Ces demandes appelant à décriminaliser les tenanciers de bordels sont reprises par Amnesty international. On apprend ensuite que Alejandra Gil, co-présidente du groupe consultatif d’ONU Sida sur le VIH et le travail du sexe, a été condamnée pour proxénétisme et traite à des fins sexuelles en mars 2015, à Mexico, à 15 ans de prison[3].

  • Last but not least : projet de Recommandation générale issue du Comité CEDEF de mai 2020, en cours de discussion, vient compléter l’article 6 de la Convention sur la traite des êtres humains, les femmes et les filles dans le contexte de la migration mondiale. Ce projet de RG énonce sur plusieurs articles comment reconnaître comme des « travailleuses » les migrantes exploitées sexuellement.
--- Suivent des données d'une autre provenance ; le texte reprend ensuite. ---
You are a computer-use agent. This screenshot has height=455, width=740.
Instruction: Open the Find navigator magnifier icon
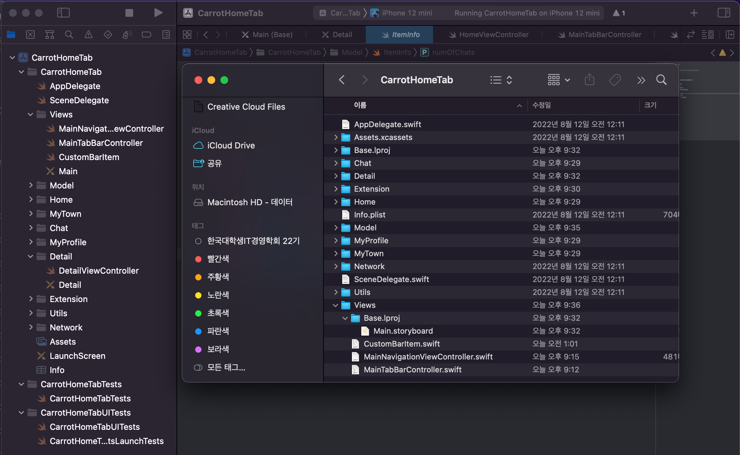pyautogui.click(x=69, y=35)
Nouvelle marchandisation du corps des femmes : la GPA

  • La gestation pour autrui (GPA) est une autre forme de la marchandisation du corps des femmes, « très à la mode » pour les esprits prétendus « de progrès ». Imaginez : pouvoir acheter l’utérus d’une femme pour qu’il porte votre bébé, dont vous avez un tel besoin. Cette merveille cache le calvaire des femmes qui vendent ainsi leur ventre : ce sont bien sûr les plus pauvres et les plus précaires. Certains pays en ont fait leur spécialité : l’Inde et maintenant le Nigéria et surtout l’Ukraine, cette « usine à bébés ». Il s’agit bien d’un marché : achat d’un ventre contre de l’argent, qui ne revient d’ailleurs que très peu à la mère porteuse après les prélèvements des intermédiaires.
  • Là encore les médias nous montrent un monde idéal avec des parents et des mères porteuses « dévouées et heureuses de faire plaisir » !! Mais la réalité, ce sont des jeunes femmes enfermées, exploitées, risquant leur santé. Les parents potentiels peuvent refuser l’enfant s’il n’est pas en bonne santé ou handicapé, comme on l’a vu en Thaïlande. Avec la pandémie, en Ukraine, des centaines de bébés sont regroupés, ne pouvant être remis aux parents potentiels, confinés et interdits de voyager. Ces bébés sont « stockés » comme les voitures !

 

Appel aux féministes et aux abolitionnistes : Nous appelons toutes les associations abolitionnistes et toutes les militantes féministes dont nos amies de la CLEF, les survivantes, les témoins, les partis… à prendre conscience qu’un enjeu capital est en train de se jouer en France, mais surtout dans les organisations et les activités internationales et que seule une mobilisation unitaire et collective pourra éviter le « backlash » prévisible.

 

 

 

Claire Desaint
vice-présidente de Réussir l’égalité Femmes-Hommes
et co-présidente de Femmes pour le Dire, Femmes pour Agir

Nicole Fouché
vice-présidente de Réussir l’égalité Femmes-Hommes
et Responsable de la Commission Europe et internationale de la Coordination française pour le Lobby européen des femmes.

 

 

[1] Estimation faite en 2015 par ProstCost une étude précédemment non publiée réalisée par le Mouvement du Nid-France et Psytel
[2]     Communiqué du Réseau Féministe « Ruptures »
[3]   http://www.prostitutionetsociete.fr/actualites/actualites-monde/article/onusida-aux-mains-des-maquereaux : ONU sida, instance des Nations Unies chargée de mettre en œuvre les moyens d’inverser la propagation mondiale du VIH, a confié à Madame Gil la co-présidente de son groupe consultatif sur le VIH et le travail du sexe. Elle est d’ailleurs citée par l’Organisation Mondiale de la Santé (OMS) comme une spécialiste de la question. On imagine donc que la spécialiste n’a eu aucun mal à faire pencher la balance du côté qui pouvait favoriser son commerce.